本文
◇ ◇ ◇ ◇

第漆頁 日ソ共同宣言

条約名日ソ共同宣言(にっそきょうどうせんげん)
正式名:日本とソヴィエト社会主義共和国連邦との共同宣言(にほんとそヴぃえとしゃかいしゅぎきょうわこくれんぽうとのきょうどうせんげん)
締結時の国家機関日本側日本国
ソ連側ソビエト社会主義共和国連邦
調印者日本側鳩山一郎(総理大臣)、河野一郎(農相)
ソ連側ニコライ・ブルガーニン(首相)
時の国家元首日本側昭和天皇
ソ連側ニキータ・フルシチョフ
締結年月日昭和三一(1956)年一〇月一九日
締結場所ソビエト社会主義共和国連邦モスクワ
備考 これにより日ソ間の正式な終戦と日本の国際連合加盟が実現した。
条約内容 (クリックすると内容を表示し、再度クリックすると閉じます)


背景 昭和三一(1956)年は、第二次世界大戦終結から一一年、サンフランシスコ平和条約発効による日本の主権回復から四年、独裁者スターリンの死と朝鮮戦争終結から三年が経過しており、世界情勢は大きな転換点を迎えつつあった。

◇ ◇ ◇ ◇

コレクションから抽出したデータ:

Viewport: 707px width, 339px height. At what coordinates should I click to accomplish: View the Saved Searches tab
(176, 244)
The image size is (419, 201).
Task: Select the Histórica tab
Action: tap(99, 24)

◇ ◇ ◇ ◇

課題
(1) 日ソ共同宣言に関する本文から、「締結時の国家機関日本側日本国」から「備考 これにより日ソ間の正式な終戦と日本の国際連合加盟が実現した。」までの部分をそのまま書き写しなさい。
(2) 日ソ共同宣言に関する本文によると、この宣言の締結年月日はいつか。
(3) 日ソ共同宣言に関する本文を、最後の文のあとから書き継ぎなさい。

解答
(1)
締結時の国家機関日本側日本国
ソ連側ソビエト社会主義共和国連邦
調印者日本側鳩山一郎(総理大臣)、河野一郎(農相)
ソ連側ニコライ・ブルガーニン(首相)
時の国家元首日本側昭和天皇
ソ連側ニキータ・フルシチョフ
締結年月日昭和三一(1956)年一〇月一九日
締結場所ソビエト社会主義共和国連邦モスクワ
備考 これにより日ソ間の正式な終戦と日本の国際連合加盟が実現した。

(2) 昭和三一(1956)年一〇月一九日

(3)
 当時の日本は主権を回復したものの、サンフランシスコ平和条約と同時に結ばれた日米安全保障条約の影響がまだまだ強く(今も強いが)、平和条約締結に調印しなかったソビエト連邦、中華人民共和国、インドのみならず、大韓民国や朝鮮民主主義人民共和国との国交も開かれず、国際連合への加盟もならず、まだまだ国際的地位は低下したままだった(朝鮮戦争による特需で経済的にはかなり回復していた)。

 また世界全体では、朝鮮戦争が終結したとはいえ、核兵器の脅威を背後に控えた米ソ冷戦の真っただ中で、世界はアメリカを筆頭とした資本主義諸国と、ソビエト連邦を盟主とした社会主義諸国と、独立への機運を高めつつあったアジア・アフリカ諸国との多極化への一歩を勧めようとしていたところだった。

 そんなきな臭さの中で大きな契機になったのは、三年前の昭和二八(1953)年三月五日にヨシフ・スターリンがくたばったことにあった。
 彼奴(きゃつ)がくたばったことで朝鮮戦争はその三ヶ月後に休戦が成立し、スターリンの後継となったニキータ・フルシチョフは核を初めとするアメリカとの軍拡競争を宇宙開発競争に切り換え、僅かずつではあるが、世界は平和に向かった。
 そして件の昭和三一(1956)年、フルシチョフは二月九日に共産党大会で有名なスターリン批判を行った。これにより、スターリンの独裁が(すべてではないが)初めて批判され、批判そのものは党内秘とされたものの、すぐに世界中の知るところとなり、国外に対するソビエト連邦の態度が軟化した。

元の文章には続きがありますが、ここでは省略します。